> **Instructions to follow**
Although the records include pictures, the copy should not; write out exactly the lines from the first through the line with "Screen dimensions: 690x471".

> **Input data**
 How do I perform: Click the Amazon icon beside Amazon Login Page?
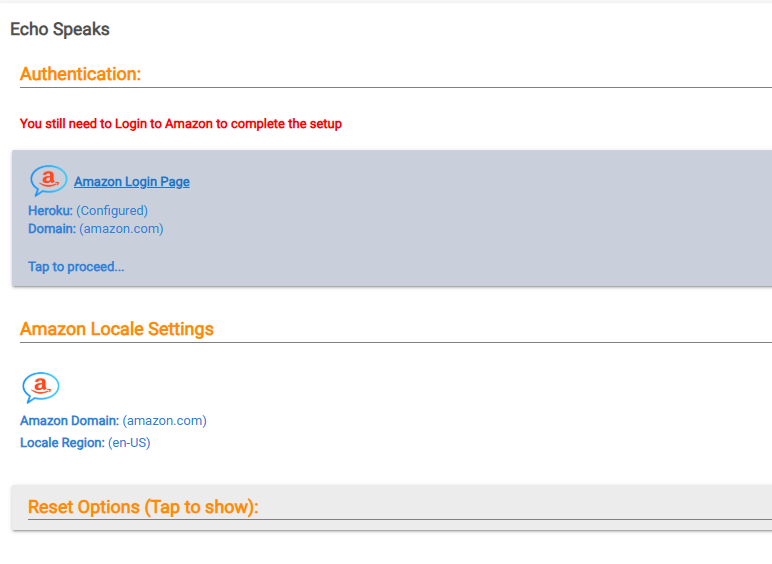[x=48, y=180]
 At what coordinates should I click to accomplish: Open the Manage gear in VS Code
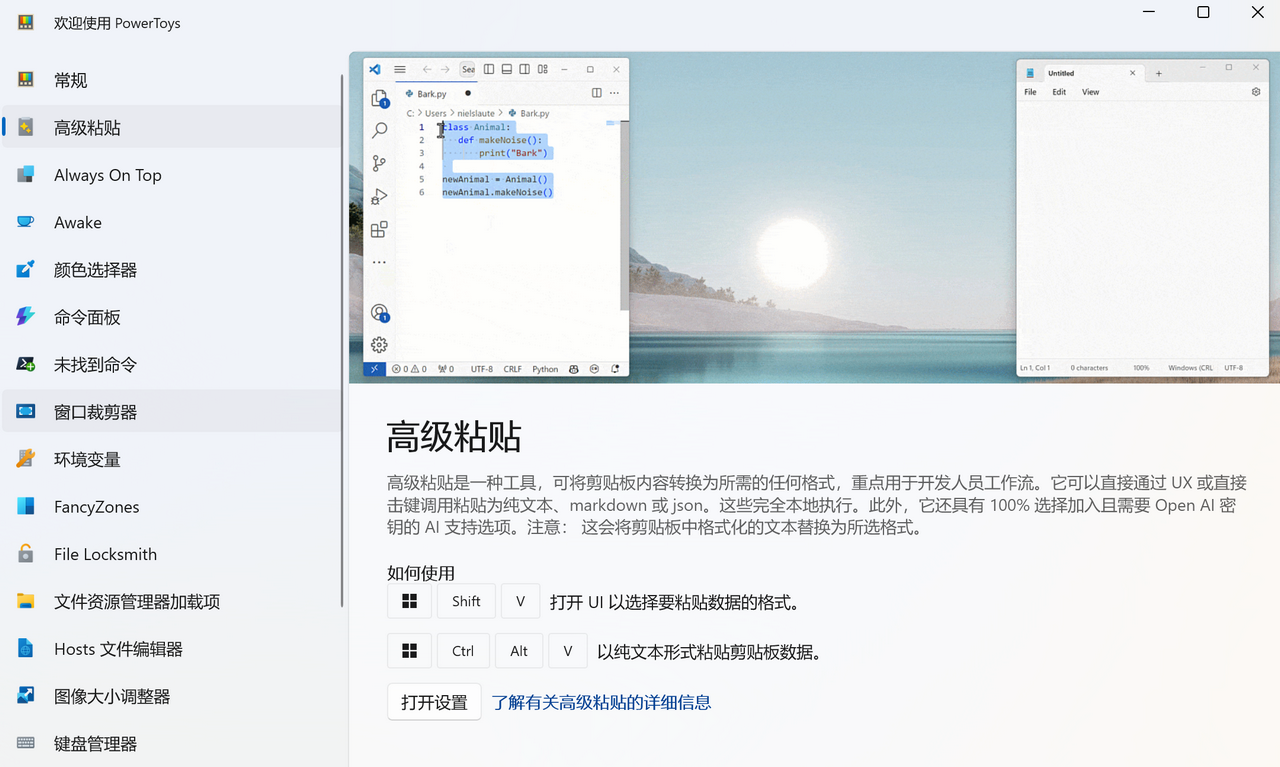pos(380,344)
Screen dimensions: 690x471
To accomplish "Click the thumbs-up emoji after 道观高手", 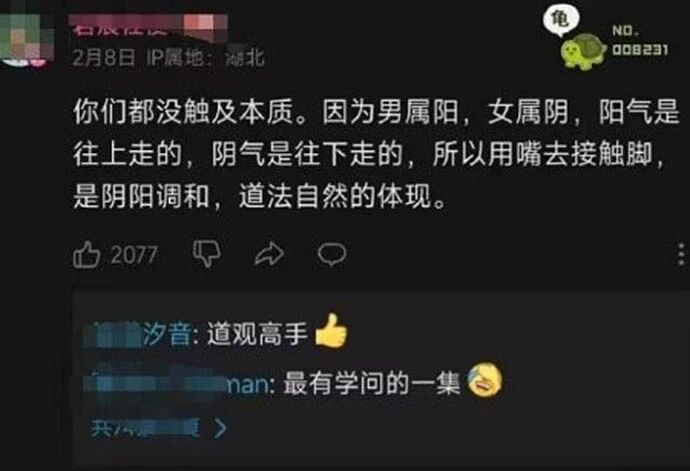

> **Result of the exercise**
 How do I perform: Click the Amazon icon beside Amazon Login Page?
[x=48, y=180]
 At what coordinates should I click to accomplish: Open the Manage gear in VS Code
pos(380,344)
Screen dimensions: 690x471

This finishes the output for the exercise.